A spring and summer full of hard work allowed the line to become a competent group by the time the 2012 season arrived. They were not a dominant group, but they performed well enough for the Bulldogs to have the highest-scoring offense in school history.
And now they return with three of the starters -- Andrews, Kenarious Gates, Dallas Lee and John Theus -- having started all 14 games a year ago, while right guard Chris Burnette started 12 of 14. Add in Beard, who started at left tackle in the two games Burnette missed with injury, plus a growing group of reserves who could enter the mix for playing time, and this could be one of the deepest groups of offensive linemen on Georgia's roster since Richt became the Bulldogs' coach in 2001.
Even with Burnette out for the entire spring while recovering from shoulder surgery, and Theus out for now following foot surgery, Friend still has a sizable group.

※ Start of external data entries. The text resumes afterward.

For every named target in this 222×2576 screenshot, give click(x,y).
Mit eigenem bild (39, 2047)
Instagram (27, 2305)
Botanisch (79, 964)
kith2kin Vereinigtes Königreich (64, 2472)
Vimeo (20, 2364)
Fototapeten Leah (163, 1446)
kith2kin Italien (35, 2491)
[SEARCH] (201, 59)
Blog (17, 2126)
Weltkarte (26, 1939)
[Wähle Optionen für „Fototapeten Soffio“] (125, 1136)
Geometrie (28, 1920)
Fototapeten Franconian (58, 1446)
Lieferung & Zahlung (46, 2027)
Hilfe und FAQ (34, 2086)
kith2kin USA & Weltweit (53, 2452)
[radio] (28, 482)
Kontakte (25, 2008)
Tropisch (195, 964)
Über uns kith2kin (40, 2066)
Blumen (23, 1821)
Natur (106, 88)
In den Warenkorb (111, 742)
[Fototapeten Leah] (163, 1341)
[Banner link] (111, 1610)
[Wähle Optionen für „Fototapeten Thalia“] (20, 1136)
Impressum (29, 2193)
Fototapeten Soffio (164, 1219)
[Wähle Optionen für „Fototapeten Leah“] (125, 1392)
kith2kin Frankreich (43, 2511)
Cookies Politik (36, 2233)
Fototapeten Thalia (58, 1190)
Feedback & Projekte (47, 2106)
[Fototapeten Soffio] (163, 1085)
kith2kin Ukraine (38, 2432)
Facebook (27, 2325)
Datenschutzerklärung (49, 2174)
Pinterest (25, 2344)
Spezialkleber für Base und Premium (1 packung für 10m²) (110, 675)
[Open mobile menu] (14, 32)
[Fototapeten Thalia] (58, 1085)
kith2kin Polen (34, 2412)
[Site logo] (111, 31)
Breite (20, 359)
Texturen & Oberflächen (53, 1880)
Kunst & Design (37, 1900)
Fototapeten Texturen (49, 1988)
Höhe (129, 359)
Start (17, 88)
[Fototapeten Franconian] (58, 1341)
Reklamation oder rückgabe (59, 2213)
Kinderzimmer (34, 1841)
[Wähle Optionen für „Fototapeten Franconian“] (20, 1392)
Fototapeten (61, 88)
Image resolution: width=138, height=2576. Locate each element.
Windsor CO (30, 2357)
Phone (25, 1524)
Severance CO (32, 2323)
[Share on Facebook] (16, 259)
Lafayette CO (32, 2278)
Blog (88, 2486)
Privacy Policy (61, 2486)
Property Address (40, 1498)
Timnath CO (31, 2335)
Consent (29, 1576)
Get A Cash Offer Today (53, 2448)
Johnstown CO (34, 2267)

Identifying which players will become active members of Friend's in-game rotation is a more difficult proposition. Beard and Long worked their way into considerable playing time by the end of 2012, but it's more difficult to know what to expect for Dantzler or Pyke. Same with Xzavier Ward, Zach DeBell and Hunter Long, who haven't been much of a factor so far, and Kolton Houston, whose NCAA eligibility issues have prevented him from playing to this point.
With that group of possible contributors, plus the four incoming freshmen who signed with the Bulldogs in the 2013 recruiting class, Georgia's linemen believe they are collectively in a far superior position compared to where they were last spring.
"I think that's going to help down the road throughout the season," Austin Long said. "We had some of that last year, people stepping up when guys had little injuries. I think that definitely helps, having guys that know what to do and can step in for somebody and play."
In fact, if another one or two of the reserves stake a claim on increased playing time, starters like Andrews might be afforded more than breathers in practice. They might be able to take off an occasional series in the heat of a game.
"I think the rotation can be very deep this year, which helps us out," Andrews said. "It'll keep guys fresh, and as we're pounding the ball, if somebody gets tired or someone gets hurt, we don't miss a beat when someone else comes in. That's going to be a big key, and I think that's going to help us out a lot this year."